Inundação


Marlene Marques Ávila

Estava exausto, quanto tempo mais suportaria aquela posição, se equilibrando para as patas não escorregarem? Fome e sede, apesar do mundão d’água. O instinto o levara até ali, à medida que a água subia, fora procurando um jeito de escapar, dali não havia mais o que fazer, para onde ir, restava esperar.
Em qualquer direção que olhasse, só água e destroços de casas, móveis, roupas, pertences que até pouco tempo tinham seu próprio lugar e utilidade, agora boiavam levados pela força da natureza fora de controle. Também vira passar muitas pessoas, se agarrando a alguma esperança de continuar com vida, esperando socorro, o qual para alguns chegou a tempo, para outros, não.
Enquanto estava ali imóvel, muita coisa acontecera. Crianças perdidas, mães desesperadas; pessoas que apesar do perigo se recusaram a deixar suas casas, se agarrando a qual esperança? Ou segurando no próprio desespero? Agnes caiu do barco, a mãe enlouquecida, pessoas ajudando, mas a água não deu trégua, levou o corpinho frágil encontrado algum tempo depois sem vida. Quantas crianças órfãs? Quantas separadas da família? Quantas Agnes mais?
A atenção de todos voltada para a tragédia, de vez em quando focava nele ali à espera. Veio ajuda de todo lugar, pessoas solidárias para lá se dirigiram, a busca por pessoas em perigo não cessava: encontra, resgata, salva, volta lá para procurar mais. O lado melhor no ser humano se revelando. Uma hora chegaria para ele também.
Quais lições ficariam? Ah quanto tempo catástrofes como essa são anunciadas? O lado pior do ser humano se recusa a mudar o jogo!
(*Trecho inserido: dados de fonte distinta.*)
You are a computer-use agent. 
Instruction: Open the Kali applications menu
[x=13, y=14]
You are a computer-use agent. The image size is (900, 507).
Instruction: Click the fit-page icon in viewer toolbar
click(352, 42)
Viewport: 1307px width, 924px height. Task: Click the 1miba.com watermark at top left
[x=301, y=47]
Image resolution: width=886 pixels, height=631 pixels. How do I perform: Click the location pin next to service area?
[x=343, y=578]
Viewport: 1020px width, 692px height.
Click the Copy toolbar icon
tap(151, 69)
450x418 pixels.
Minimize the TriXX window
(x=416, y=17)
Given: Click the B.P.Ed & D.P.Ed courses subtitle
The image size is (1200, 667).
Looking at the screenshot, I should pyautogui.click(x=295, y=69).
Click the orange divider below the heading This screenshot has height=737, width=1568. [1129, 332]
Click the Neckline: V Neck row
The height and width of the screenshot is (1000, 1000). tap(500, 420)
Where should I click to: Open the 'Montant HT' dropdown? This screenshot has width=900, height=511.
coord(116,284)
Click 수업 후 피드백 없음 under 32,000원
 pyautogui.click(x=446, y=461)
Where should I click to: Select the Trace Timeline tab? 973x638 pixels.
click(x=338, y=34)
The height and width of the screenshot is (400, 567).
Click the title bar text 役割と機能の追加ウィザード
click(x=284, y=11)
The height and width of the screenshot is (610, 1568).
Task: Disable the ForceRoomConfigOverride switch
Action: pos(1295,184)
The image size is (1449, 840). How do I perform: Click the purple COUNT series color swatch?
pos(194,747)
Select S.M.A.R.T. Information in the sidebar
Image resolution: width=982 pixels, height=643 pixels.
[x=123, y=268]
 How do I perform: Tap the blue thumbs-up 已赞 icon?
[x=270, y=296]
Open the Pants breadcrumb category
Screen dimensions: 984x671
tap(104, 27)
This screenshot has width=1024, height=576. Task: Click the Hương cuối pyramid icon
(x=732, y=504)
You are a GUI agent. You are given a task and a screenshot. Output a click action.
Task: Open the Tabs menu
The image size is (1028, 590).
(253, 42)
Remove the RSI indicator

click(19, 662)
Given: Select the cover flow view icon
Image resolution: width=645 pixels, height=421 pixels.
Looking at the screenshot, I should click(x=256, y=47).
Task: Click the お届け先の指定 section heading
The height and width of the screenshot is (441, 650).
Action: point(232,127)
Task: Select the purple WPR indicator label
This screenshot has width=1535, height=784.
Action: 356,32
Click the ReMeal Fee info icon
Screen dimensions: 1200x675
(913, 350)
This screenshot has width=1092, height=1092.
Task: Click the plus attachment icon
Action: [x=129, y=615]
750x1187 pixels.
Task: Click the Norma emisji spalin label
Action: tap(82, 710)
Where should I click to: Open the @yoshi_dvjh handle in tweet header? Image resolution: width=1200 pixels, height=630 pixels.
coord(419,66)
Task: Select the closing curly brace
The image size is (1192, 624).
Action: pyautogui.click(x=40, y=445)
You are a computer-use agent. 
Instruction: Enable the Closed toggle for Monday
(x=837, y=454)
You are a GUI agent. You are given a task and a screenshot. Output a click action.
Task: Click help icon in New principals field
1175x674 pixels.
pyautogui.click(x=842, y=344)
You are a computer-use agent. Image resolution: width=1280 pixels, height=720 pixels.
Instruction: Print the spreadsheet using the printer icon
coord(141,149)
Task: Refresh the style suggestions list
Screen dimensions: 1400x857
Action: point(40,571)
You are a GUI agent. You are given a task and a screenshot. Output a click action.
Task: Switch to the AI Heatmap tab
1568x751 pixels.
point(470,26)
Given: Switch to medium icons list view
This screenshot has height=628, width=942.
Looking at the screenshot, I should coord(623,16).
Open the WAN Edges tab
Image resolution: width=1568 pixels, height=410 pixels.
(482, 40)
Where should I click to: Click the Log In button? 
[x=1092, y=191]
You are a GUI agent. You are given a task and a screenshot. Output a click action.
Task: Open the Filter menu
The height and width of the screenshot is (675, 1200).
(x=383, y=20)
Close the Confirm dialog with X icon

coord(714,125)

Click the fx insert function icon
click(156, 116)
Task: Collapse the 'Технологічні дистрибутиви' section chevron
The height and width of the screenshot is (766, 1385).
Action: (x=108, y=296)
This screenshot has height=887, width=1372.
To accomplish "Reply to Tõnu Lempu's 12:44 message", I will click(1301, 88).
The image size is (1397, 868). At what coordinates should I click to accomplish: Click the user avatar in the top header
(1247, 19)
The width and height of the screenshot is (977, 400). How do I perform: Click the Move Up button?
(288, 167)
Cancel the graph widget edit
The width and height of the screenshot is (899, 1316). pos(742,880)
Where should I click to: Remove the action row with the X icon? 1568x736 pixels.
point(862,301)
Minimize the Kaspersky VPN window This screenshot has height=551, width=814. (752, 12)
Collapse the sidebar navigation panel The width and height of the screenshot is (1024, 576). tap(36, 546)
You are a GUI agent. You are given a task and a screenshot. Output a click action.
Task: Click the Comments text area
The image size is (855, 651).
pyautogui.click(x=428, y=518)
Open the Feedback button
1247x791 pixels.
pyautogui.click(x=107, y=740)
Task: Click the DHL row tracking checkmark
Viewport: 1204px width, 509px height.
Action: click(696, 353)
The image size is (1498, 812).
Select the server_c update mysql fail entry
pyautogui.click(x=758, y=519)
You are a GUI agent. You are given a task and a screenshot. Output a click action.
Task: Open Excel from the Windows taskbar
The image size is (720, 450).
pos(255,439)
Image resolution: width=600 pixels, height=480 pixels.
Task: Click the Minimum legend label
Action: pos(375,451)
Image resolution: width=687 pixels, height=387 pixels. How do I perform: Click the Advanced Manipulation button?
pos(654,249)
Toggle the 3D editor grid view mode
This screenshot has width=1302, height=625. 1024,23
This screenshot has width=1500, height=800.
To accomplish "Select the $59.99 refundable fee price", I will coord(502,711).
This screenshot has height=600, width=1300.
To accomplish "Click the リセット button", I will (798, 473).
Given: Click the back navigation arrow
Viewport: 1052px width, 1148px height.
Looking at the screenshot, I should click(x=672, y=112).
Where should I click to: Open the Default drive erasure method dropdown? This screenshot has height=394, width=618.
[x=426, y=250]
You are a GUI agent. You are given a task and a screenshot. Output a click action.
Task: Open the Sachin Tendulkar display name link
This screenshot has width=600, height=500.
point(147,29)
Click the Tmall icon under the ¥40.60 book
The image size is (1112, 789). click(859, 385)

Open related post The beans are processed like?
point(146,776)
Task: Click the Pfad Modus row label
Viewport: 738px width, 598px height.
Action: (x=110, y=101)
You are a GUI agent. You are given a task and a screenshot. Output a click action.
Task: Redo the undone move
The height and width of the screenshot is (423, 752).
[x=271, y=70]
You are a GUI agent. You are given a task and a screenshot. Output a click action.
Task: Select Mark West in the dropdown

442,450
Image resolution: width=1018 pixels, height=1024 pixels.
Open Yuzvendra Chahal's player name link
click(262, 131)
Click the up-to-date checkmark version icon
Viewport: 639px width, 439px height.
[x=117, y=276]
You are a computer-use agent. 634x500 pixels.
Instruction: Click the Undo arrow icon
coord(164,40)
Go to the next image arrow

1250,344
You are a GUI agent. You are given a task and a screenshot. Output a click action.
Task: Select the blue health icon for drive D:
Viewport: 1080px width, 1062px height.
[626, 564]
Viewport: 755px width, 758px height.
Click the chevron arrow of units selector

Há muito tempo o planeta clama por socorro, grita e esbraveja, mas a humanidade se recusa a compreender. Continua a desmatar, poluir, alterar os ciclos da atmosfera, da água, do solo. Por que é mais importante o crescimento econômico que a conservação de nossa casa, de nossa terra-mãe? O que é tão difícil de compreender nisto? Não desenvolvemos conhecimentos suficientes para equilibrar esta equação?
A imagem daquele cavalo se equilibrando em cima de um telhado de zinco, esperando por ajuda, deveria nos levar além da comoção. Em algum momento se nada fizermos, estaremos todos tentando nos equilibrar em algum inusitado ponto de apoio à espera de ajuda, sem saber quando, se, nem de qual lado ela virá.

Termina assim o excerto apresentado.